Planning timeline: what to do 5 years before expiry

Start planning at least 5 years before your 30-year term expires. Confirm your conversion deadline, assess whether you still need coverage, get quotes for new term or permanent policies, and evaluate partial conversion as a strategy.

The worst outcome is discovering your conversion privilege has expired after your health has changed. Proactive planning turns term expiry from a crisis into a managed transition.

Who this is for

  • People comparing multiple policy options and not sure which path fits best.
  • Shoppers who want clear tradeoffs between cost, flexibility, and long-term outcomes.
  • Anyone who wants a faster quote process with fewer surprises during underwriting.

Example scenario

A typical Ontario household starts with a broad quote comparison to benchmark pricing, then narrows choices based on policy features such as conversion options, renewability, and rider availability. This approach helps avoid overpaying for the wrong structure while still preserving flexibility if needs change.

If your profile includes higher underwriting complexity, such as recent medical history or changing employment status, adding advisor support after initial comparison can improve clarity without sacrificing market coverage.

Decision framework

  1. Define your goal first: income protection, debt protection, estate planning, or flexibility.
  2. Compare apples to apples on coverage amount, term length, and applicant assumptions.
  3. Review policy mechanics, especially conversion rights, renewal terms, and exclusions.
  4. Finalize after confirming affordability over the full period, not only the first year.

How to compare options in practice

Start by comparing quotes using the same assumptions across providers: coverage amount, term, age, smoker status, and health profile. This avoids false comparisons where one quote appears cheaper because the structure is different, not because it is better.

After shortlisting the best prices, evaluate policy quality. Review conversion rights, renewability, exclusions, and claim-service experience. For many Canadians, this second step is where long-term value is decided.

  • Compare at least three providers before making a final decision.
  • Prioritize policy fit and flexibility, not just the first-year premium.
  • Keep all assumptions consistent when reviewing quote differences.

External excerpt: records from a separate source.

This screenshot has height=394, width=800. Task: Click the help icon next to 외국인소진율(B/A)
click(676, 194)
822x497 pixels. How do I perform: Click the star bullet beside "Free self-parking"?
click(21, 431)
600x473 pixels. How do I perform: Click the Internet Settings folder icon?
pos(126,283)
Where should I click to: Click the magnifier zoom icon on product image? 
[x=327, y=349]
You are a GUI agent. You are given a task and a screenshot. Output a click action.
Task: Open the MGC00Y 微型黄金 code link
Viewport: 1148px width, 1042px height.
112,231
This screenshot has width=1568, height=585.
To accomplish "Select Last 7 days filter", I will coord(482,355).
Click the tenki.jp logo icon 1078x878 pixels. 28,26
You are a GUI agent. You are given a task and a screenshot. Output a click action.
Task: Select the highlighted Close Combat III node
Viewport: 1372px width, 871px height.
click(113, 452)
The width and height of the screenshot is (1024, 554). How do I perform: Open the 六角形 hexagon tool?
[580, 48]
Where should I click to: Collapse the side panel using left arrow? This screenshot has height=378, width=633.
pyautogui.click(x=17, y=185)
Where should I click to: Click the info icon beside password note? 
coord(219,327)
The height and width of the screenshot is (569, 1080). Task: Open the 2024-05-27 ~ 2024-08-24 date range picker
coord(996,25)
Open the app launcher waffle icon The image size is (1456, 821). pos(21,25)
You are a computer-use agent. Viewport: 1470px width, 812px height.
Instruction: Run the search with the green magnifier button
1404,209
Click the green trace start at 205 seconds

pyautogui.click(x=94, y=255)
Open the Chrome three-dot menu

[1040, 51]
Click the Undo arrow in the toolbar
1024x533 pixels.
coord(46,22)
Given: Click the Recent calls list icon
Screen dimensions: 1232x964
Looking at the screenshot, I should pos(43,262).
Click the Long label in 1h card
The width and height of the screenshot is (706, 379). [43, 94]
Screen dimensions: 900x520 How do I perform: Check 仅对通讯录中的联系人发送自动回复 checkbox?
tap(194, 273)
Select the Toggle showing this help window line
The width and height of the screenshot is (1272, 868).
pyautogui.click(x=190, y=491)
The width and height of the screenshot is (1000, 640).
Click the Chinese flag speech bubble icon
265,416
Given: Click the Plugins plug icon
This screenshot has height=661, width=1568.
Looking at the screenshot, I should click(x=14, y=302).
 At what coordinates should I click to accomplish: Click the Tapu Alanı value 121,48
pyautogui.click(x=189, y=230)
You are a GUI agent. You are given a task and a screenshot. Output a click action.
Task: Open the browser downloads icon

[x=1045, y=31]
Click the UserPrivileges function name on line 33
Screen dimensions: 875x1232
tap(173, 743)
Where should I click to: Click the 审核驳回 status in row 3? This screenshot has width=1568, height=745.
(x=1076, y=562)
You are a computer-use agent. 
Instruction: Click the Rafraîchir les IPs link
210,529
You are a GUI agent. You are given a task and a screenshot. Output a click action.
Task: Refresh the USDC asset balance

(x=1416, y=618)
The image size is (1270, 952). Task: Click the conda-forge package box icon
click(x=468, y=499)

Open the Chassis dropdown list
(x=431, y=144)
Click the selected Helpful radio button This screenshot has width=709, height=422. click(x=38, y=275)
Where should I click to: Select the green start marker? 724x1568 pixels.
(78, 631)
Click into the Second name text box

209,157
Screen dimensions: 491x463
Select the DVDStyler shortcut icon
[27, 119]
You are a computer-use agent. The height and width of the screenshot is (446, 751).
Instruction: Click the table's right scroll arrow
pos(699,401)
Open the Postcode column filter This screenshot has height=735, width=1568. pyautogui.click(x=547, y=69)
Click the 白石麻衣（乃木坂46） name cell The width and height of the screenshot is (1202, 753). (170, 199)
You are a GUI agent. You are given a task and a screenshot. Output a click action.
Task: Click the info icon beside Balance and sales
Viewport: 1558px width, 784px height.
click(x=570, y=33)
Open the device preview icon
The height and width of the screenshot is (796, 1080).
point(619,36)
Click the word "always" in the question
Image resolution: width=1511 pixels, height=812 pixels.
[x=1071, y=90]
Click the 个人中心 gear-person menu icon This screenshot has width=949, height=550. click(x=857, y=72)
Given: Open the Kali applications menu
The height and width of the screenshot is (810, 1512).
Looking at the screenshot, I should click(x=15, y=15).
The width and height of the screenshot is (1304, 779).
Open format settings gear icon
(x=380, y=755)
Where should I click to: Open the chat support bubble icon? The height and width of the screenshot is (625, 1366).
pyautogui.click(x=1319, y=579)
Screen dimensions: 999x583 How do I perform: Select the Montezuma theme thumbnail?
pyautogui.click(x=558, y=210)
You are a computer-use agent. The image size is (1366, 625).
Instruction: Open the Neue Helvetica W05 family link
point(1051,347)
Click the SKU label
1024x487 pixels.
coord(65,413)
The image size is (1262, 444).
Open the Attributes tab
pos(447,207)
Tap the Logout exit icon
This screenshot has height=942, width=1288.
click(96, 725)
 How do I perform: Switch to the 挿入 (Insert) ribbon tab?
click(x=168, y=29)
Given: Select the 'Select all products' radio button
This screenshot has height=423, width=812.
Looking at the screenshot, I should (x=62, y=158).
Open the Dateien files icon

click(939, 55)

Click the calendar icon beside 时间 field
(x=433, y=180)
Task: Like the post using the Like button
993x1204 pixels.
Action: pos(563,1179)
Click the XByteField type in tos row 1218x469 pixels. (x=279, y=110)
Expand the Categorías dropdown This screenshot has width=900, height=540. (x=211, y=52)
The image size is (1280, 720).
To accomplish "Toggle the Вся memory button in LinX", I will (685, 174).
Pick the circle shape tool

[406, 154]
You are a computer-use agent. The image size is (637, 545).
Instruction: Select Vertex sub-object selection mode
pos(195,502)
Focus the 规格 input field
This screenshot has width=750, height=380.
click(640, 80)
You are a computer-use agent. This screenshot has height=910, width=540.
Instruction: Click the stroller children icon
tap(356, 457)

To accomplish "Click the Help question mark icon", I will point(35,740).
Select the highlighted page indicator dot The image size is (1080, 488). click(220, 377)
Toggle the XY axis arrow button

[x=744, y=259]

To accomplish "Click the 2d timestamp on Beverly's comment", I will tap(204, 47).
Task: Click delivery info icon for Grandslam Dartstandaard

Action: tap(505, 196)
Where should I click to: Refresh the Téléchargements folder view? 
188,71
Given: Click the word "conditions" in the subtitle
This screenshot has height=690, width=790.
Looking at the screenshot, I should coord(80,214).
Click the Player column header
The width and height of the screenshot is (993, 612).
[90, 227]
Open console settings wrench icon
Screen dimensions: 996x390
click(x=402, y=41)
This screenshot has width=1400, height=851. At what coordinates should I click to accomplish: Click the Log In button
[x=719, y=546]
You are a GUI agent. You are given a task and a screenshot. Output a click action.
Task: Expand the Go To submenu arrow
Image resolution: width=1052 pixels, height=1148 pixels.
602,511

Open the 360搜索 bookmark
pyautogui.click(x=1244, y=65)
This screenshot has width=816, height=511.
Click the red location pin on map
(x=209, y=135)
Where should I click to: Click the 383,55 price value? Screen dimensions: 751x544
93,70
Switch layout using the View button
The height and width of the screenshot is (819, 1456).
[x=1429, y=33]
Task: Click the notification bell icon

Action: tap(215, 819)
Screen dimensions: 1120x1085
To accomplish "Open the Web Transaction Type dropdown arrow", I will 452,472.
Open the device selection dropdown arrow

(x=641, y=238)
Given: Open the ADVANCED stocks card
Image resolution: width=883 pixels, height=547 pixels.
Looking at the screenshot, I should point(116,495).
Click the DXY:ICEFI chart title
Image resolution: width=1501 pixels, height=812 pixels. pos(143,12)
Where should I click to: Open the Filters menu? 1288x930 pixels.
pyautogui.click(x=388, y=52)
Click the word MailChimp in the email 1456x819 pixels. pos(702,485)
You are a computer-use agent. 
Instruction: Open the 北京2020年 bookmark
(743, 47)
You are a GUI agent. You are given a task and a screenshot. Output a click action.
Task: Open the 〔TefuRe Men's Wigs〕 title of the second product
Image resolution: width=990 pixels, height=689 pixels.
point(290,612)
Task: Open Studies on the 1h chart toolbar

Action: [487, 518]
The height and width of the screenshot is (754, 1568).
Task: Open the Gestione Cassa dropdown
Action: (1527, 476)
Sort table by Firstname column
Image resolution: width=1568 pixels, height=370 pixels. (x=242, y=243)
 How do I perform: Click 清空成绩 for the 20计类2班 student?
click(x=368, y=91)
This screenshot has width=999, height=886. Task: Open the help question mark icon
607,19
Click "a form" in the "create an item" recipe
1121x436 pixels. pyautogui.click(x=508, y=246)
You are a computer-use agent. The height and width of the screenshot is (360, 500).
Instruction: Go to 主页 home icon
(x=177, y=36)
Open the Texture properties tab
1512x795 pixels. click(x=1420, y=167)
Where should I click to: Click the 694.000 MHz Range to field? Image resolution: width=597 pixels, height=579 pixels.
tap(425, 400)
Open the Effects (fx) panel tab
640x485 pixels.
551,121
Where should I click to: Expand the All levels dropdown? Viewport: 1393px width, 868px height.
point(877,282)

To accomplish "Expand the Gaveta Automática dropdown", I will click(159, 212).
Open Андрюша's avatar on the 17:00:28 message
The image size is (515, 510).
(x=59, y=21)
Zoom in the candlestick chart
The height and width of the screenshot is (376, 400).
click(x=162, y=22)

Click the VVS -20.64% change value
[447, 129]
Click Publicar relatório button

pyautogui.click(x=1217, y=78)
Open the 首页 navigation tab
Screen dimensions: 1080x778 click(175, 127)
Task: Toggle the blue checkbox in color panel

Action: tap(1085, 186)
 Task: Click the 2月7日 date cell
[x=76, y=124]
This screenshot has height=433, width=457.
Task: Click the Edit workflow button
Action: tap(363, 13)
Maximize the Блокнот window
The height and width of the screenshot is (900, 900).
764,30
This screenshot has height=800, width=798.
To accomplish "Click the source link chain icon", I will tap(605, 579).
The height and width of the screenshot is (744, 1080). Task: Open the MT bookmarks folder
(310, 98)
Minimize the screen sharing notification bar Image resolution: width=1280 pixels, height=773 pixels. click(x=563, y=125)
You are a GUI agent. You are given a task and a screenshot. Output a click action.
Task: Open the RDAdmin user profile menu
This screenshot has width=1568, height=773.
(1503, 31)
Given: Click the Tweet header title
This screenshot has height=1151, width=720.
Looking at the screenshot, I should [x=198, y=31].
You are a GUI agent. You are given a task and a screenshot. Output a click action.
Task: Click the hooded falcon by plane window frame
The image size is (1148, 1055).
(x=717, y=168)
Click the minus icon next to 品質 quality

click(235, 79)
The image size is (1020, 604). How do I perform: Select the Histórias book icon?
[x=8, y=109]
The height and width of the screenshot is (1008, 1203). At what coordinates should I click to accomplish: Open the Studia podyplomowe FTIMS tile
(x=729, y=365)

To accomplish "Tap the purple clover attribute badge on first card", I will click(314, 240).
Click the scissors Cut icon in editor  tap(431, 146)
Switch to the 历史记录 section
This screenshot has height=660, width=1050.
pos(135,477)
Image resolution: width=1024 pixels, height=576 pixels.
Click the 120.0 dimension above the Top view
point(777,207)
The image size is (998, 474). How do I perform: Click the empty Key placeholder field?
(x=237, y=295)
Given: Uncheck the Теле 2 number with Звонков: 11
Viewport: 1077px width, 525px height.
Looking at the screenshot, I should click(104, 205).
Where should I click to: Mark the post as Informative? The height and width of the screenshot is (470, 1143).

What to prepare before applying

A smoother application usually starts with preparation. Gather key details in advance, including medical history summaries, medication information, and financial obligations that influence coverage amount.

Clear, accurate disclosure helps reduce underwriting friction and lowers the risk of delays or revised pricing later. Applicants who prepare early often move from quote to approval faster and with fewer surprises.

  • Coverage target and preferred policy term.
  • Recent health history and current medications.
  • Debt and income details used to set realistic coverage needs.

Common mistakes that reduce value

The most common mistake is choosing based on brand familiarity or convenience alone. Another is selecting a policy with low initial cost but weak long-term flexibility when life circumstances change.

Treat life insurance as a structured financial decision: compare market pricing, validate policy terms, and ensure the contract matches your timeline and responsibilities.

  • Buying without comparing enough providers.
  • Ignoring conversion and renewal terms until it is too late.
  • Over- or under-insuring because coverage was not calculated properly.

Frequently asked questions

Do I get any money back when my 30-year term expires?

No. Standard term life insurance does not return premiums at expiry. Return-of-premium riders are available at purchase but significantly increase the cost.

Can I renew my 30-year term at the same rate?

No. Renewal rates are based on your current age and are significantly higher than the original locked-in premium.

What if my health has changed since I bought the policy?

Use the conversion privilege to switch to permanent coverage without a medical exam — this is the most valuable option when health has deteriorated.

How far in advance should I plan for term expiry?

Start at least 5 years before expiry to confirm conversion deadlines and evaluate replacement options.